▸ **Exercise**: An acceptable answer contains every record below, unchanged, and no pictures.

::: Records provided :::

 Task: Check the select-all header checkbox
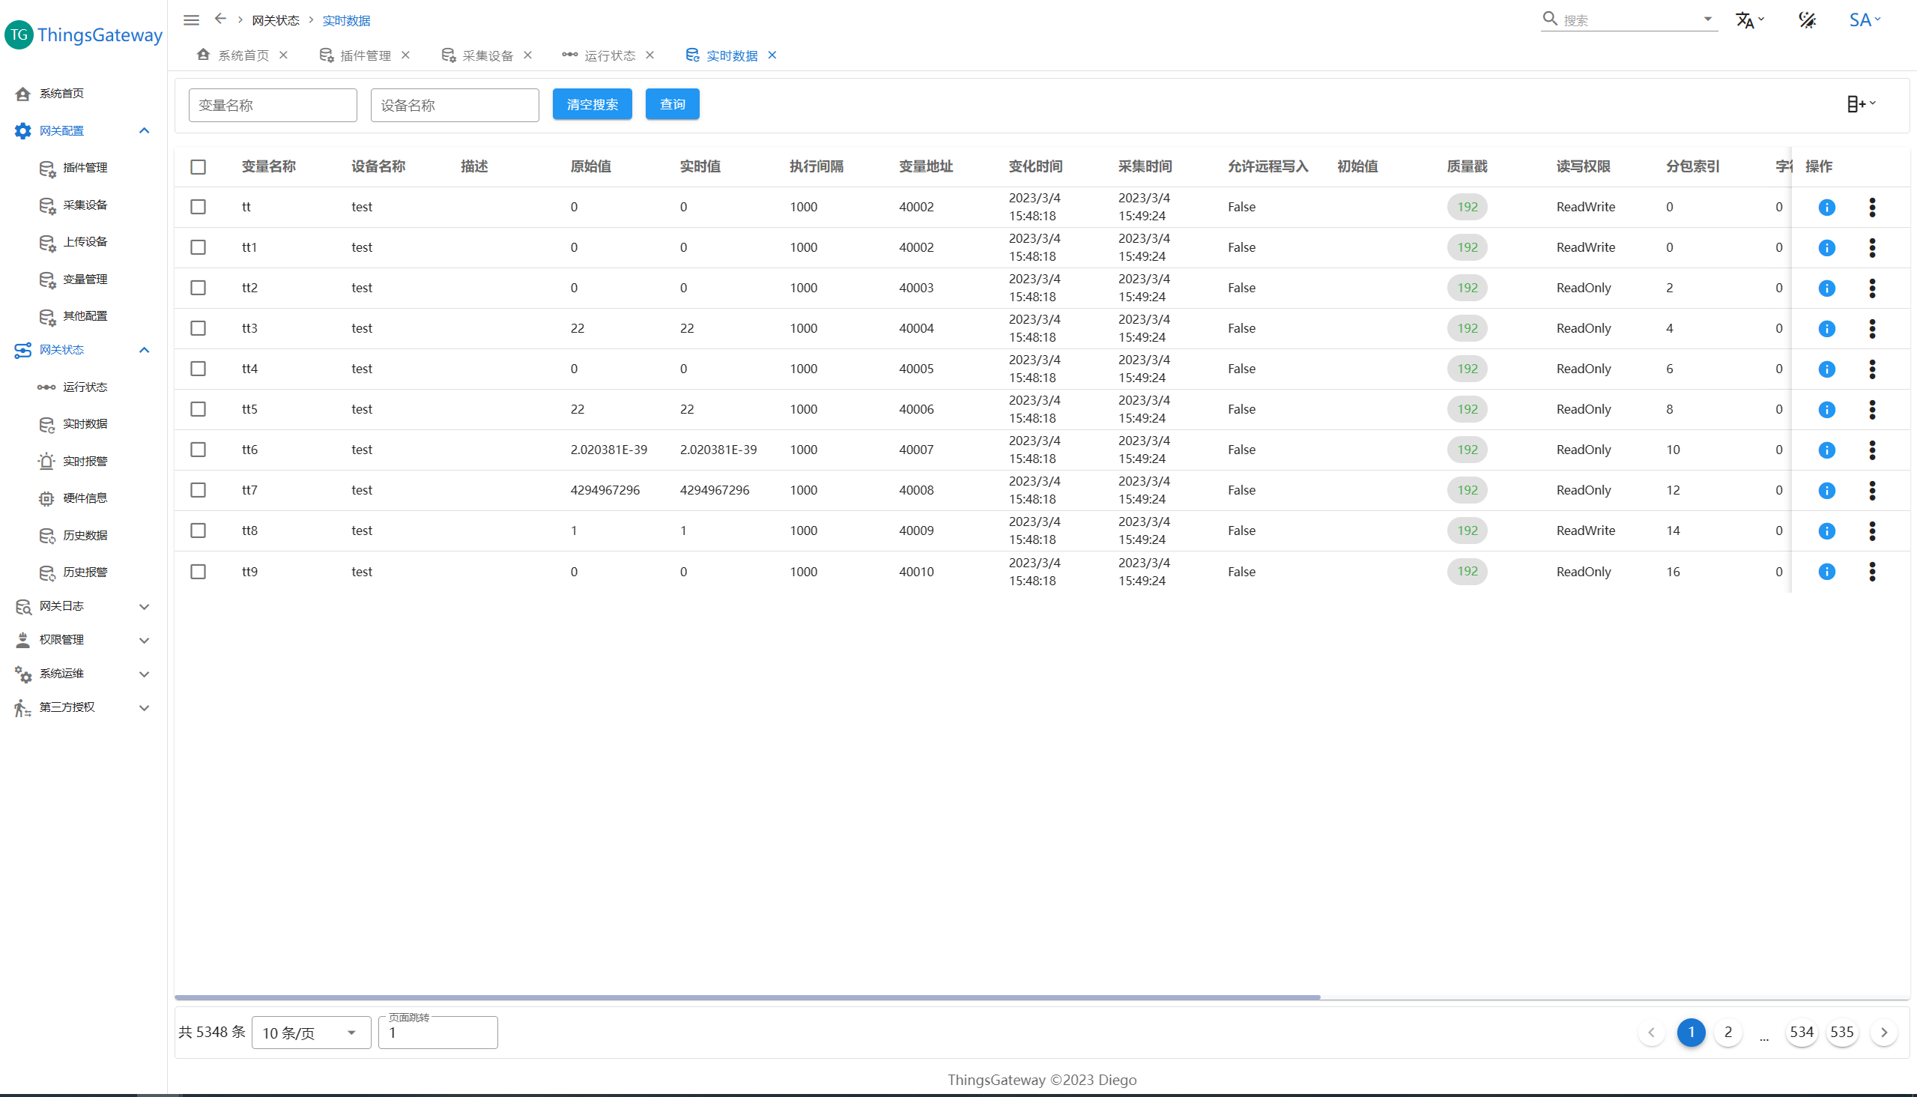(x=198, y=167)
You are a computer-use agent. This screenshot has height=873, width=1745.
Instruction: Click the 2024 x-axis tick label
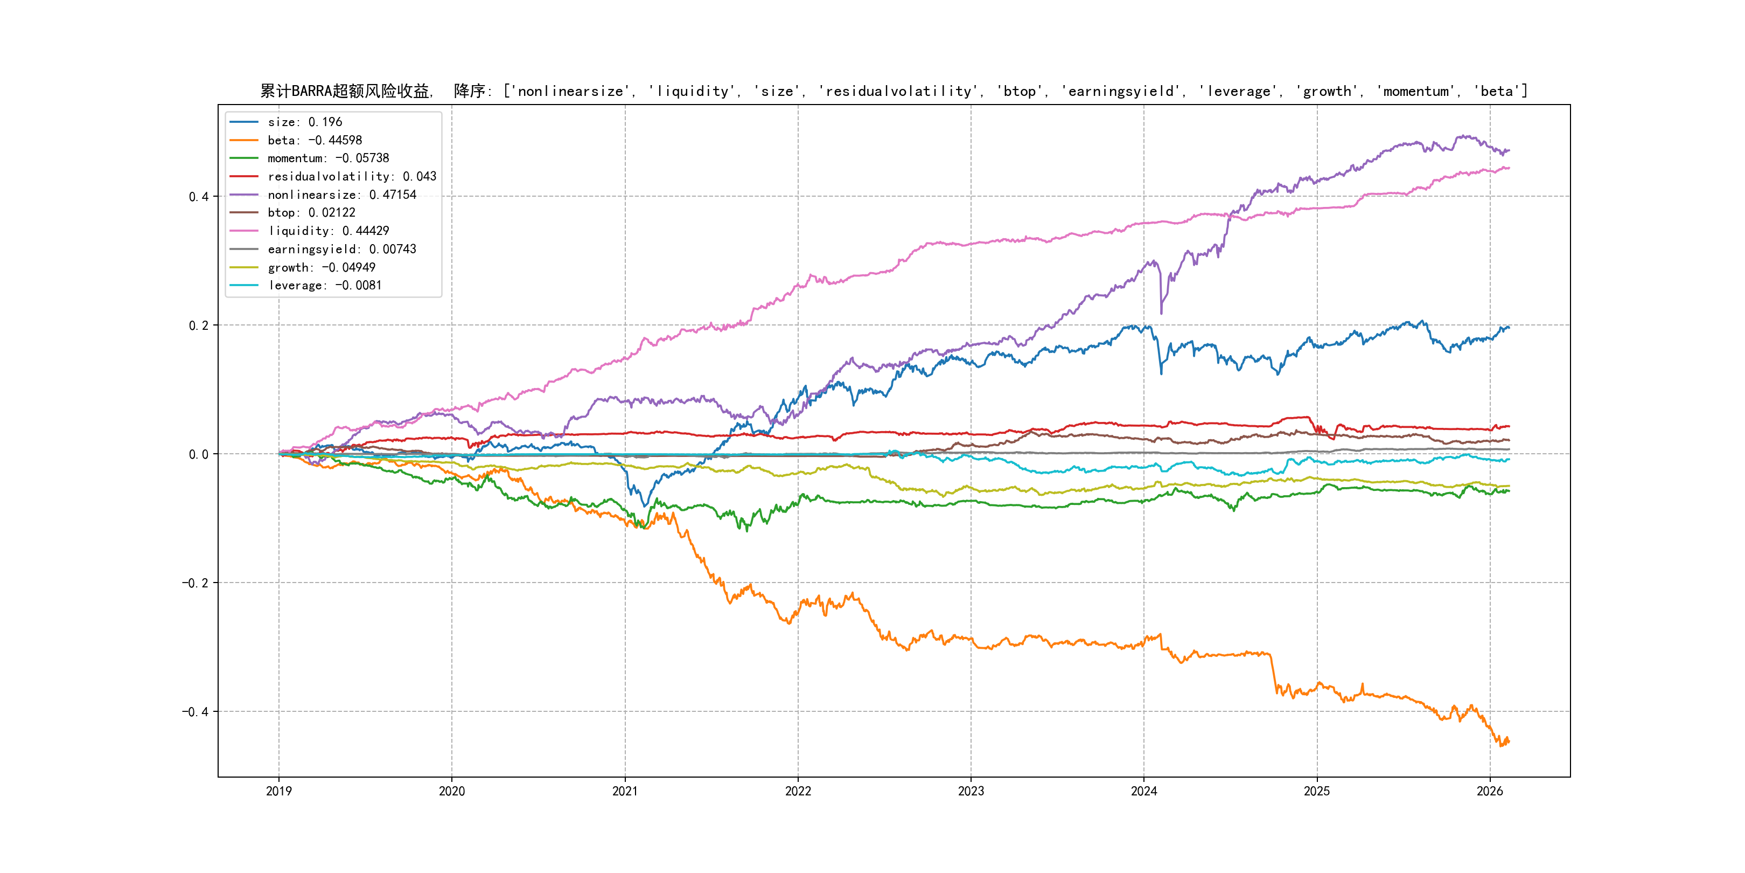[1144, 791]
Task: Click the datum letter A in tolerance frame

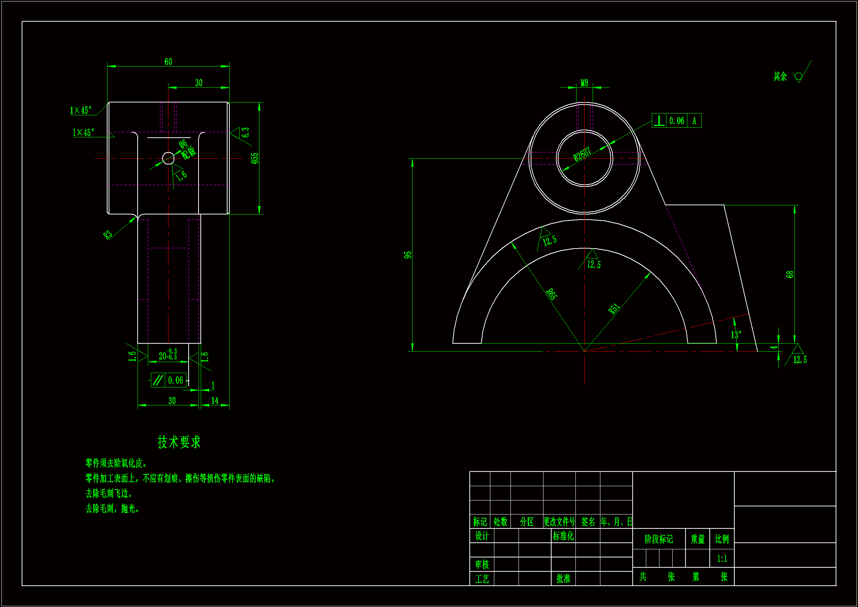Action: click(694, 120)
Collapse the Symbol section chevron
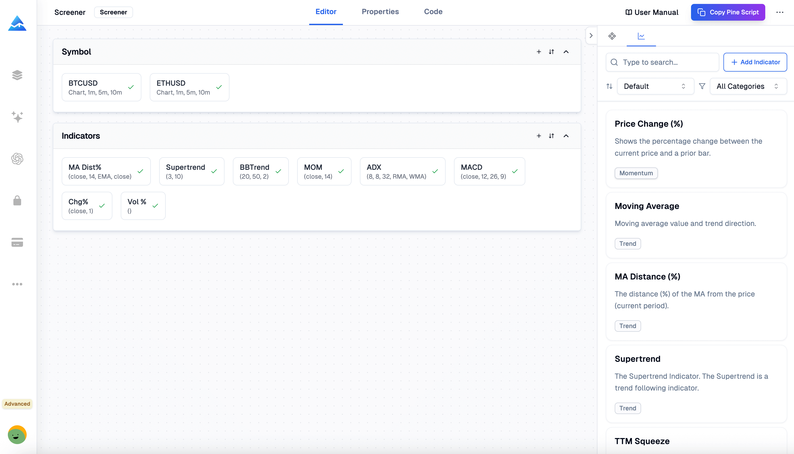Image resolution: width=794 pixels, height=454 pixels. pyautogui.click(x=566, y=52)
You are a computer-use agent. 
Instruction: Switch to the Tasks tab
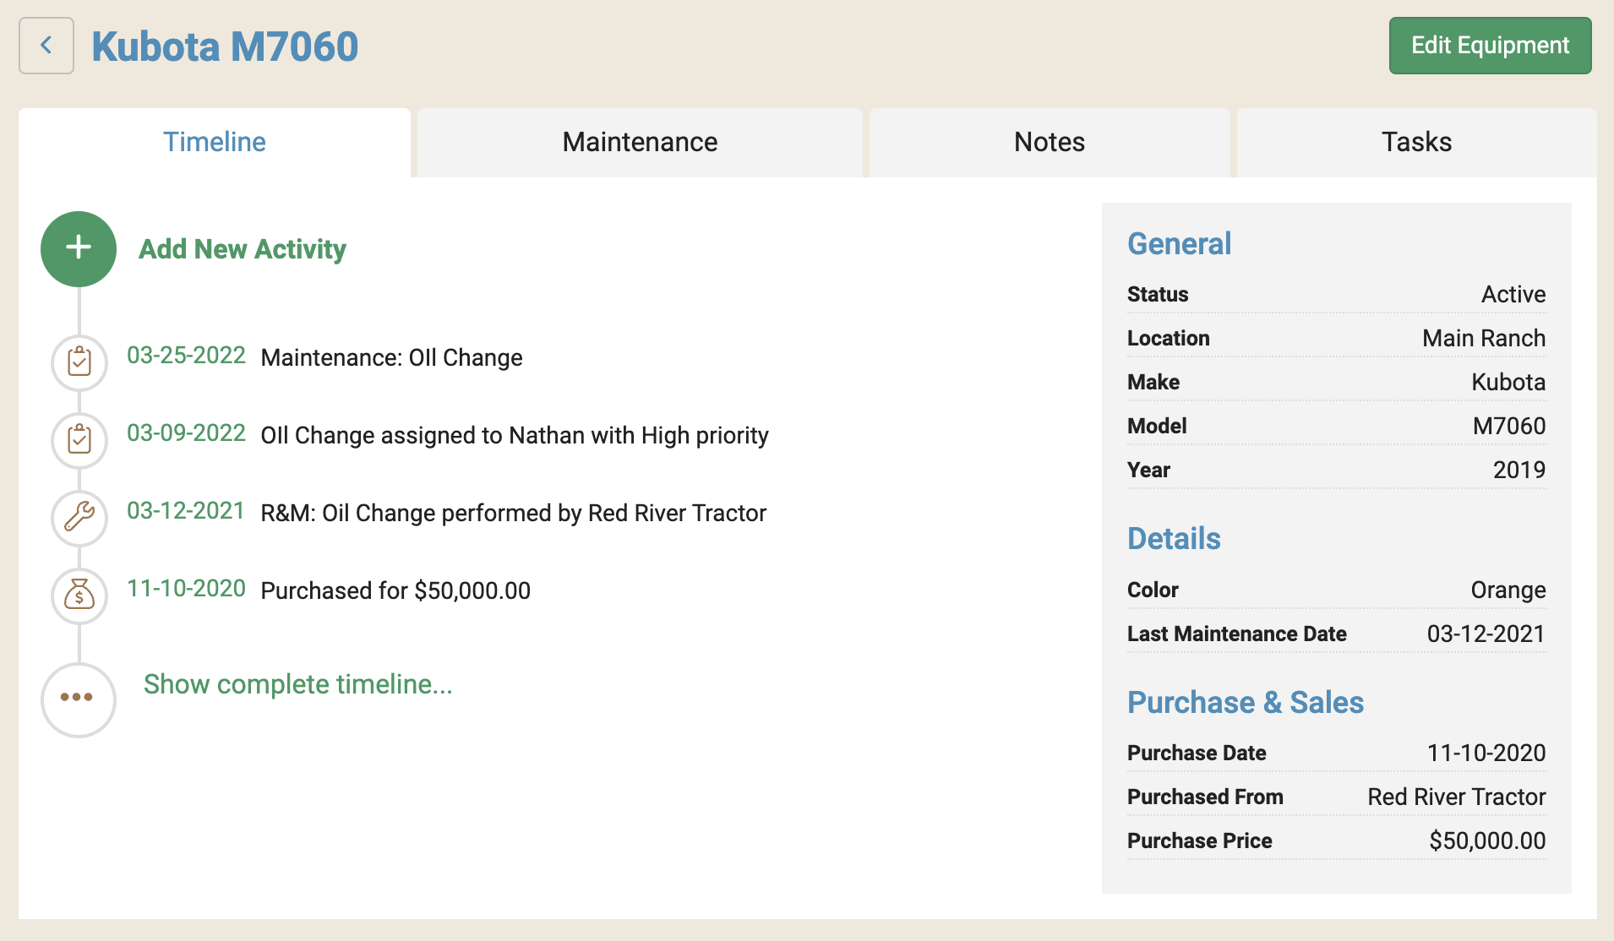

:::

▸ **Written response**:
 Task: Check the select-all header checkbox
(x=198, y=167)
You are a computer-use agent. This screenshot has height=873, width=1745.
Instruction: Click the 2024 x-axis tick label
[1144, 791]
Task: Click the datum letter A in tolerance frame

Action: click(694, 120)
Collapse the Symbol section chevron
Image resolution: width=794 pixels, height=454 pixels. pyautogui.click(x=566, y=52)
You are a computer-use agent. 
Instruction: Switch to the Tasks tab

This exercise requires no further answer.